Don’t pee here, thanks.

I’ve been accused of many things over the last month.  Among the comments disparaging my character (just kidding) are repeated statements that I am too open and as a woman walking alone in downtown I am crazy to talk to any random person on the street.  Guilty?  It’s true, I really have no qualms talking to random strangers as though I’ve known them for years.  It’s actually a lot of fun at times.

However, there are rules to this game, if you haven’t noticed already.  Rule #1:  I am only willing to have a conversation during daylight hours.  Once that sun sets, I’m sorry friends, my headphones are on and the “don’t talk to me” body language is in place.  Rule #2:  if your eyes are bloodshot, your bodies are randomly convulsing because of some substance you’ve recently ingested or…you are running in place while shouting “I’m late for my next appointment” (yes this did happen), then likely I’m going to cross the street and avoid you.  Rule #3:  I trust my gut.  People give off vibes and sometimes those vibes tell me this person is no good.  There have been a few times that I’ve come across an individual who did not do or say anything that made me wary.  It was simply a gut feeling telling me it’s best to pretend like I don’t understand what is being said and move on quickly.  Rule #4:  Don’t talk back no matter what.  Even if you think you have a witty comeback or you want to put someone in their place, it’s really not worth it.  Just walk away from that situation.  So far these rules have kept me out of real trouble while walking the streets of DTLA on my own.
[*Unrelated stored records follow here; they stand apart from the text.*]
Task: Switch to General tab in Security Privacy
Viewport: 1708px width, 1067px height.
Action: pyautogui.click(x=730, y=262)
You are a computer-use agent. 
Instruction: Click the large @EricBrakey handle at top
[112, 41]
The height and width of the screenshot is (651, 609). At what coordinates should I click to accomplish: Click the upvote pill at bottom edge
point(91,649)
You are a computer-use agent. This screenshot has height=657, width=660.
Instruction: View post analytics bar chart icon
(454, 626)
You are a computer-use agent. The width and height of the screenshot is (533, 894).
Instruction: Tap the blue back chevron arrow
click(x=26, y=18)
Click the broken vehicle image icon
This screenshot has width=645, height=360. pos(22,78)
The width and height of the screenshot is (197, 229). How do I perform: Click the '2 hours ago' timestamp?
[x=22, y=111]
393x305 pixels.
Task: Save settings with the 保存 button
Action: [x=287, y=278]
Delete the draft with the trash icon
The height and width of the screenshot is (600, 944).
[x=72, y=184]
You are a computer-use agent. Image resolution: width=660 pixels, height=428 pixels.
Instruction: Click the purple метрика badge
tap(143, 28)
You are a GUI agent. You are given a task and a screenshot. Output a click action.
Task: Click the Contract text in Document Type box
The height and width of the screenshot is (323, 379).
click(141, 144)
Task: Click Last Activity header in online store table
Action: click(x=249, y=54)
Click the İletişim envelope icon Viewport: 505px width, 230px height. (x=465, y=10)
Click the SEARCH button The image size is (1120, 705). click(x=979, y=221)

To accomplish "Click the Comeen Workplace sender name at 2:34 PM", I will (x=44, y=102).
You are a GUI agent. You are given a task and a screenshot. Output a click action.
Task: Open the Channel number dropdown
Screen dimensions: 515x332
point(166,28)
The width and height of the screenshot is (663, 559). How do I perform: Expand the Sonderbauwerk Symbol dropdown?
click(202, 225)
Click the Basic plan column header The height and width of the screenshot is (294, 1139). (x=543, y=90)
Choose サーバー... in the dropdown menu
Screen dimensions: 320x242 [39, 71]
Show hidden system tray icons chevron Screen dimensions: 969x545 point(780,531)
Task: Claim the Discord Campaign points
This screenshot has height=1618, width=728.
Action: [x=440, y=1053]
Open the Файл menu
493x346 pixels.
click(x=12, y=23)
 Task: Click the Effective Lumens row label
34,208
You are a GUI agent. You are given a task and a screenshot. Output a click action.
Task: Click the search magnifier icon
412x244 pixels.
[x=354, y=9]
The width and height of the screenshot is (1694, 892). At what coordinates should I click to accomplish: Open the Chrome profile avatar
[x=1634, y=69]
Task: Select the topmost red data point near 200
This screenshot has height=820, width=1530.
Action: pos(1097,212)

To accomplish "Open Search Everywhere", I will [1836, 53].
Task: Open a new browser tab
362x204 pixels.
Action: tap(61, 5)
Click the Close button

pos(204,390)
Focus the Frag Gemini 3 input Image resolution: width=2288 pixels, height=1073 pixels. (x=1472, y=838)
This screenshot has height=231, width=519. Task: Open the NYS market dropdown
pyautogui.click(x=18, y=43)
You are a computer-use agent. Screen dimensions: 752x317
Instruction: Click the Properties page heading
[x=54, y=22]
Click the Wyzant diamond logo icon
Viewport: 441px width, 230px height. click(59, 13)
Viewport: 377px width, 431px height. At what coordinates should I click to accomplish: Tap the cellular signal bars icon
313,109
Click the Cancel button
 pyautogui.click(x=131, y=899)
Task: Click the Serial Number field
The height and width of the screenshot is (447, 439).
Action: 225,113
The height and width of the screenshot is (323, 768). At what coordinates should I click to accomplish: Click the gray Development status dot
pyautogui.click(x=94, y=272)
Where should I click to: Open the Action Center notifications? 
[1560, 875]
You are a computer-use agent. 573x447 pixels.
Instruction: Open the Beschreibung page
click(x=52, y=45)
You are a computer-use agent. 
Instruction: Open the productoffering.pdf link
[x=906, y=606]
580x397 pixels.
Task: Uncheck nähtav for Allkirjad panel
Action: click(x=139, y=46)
And so this morning I had a fun conversation with a transient about dog walking.

Doesn't he look sweet? Don't mind the crazy eyes...

I was out walking SB (and for those who don’t remember because it’s been a lifetime since my last posting SB or Stink Butt is my loving name for my little pup who still has some flatulence problems) this morning.  We were passing near Big Man Bakes on Main St.  SB started to sniff next to the store front because it was apparent some other dog already relieved himself at that very spot.  Being the good male dog that he is, SB positioned himself to mark the territory for his own when I made my ‘tsking’—a sound learned after watching hours upon hours of The Dog Whisperer—and pulled him away.  From across the street I heard this man yell in my direction, “Hey, what, you’re not going to let your dog piss there?!”  I looked at him for a moment and responded, “this is someone else’s property and it’s not an appropriate spot for my dog to relieve himself.  We are going up to that tree over there.”  The man laughed a little and said “OK (still chuckling) I guess I should stop doing that too then.”

Honestly, at this point I really had no idea how to respond to that remark.  So I just smiled and said, “well, it is the courteous thing to do, and you know karma can be a b*tch.”

The man laughed again and walked away waving goodbye.  SB and I made it to the next tree where he looked at me as though I’d ruined his favorite game for a second.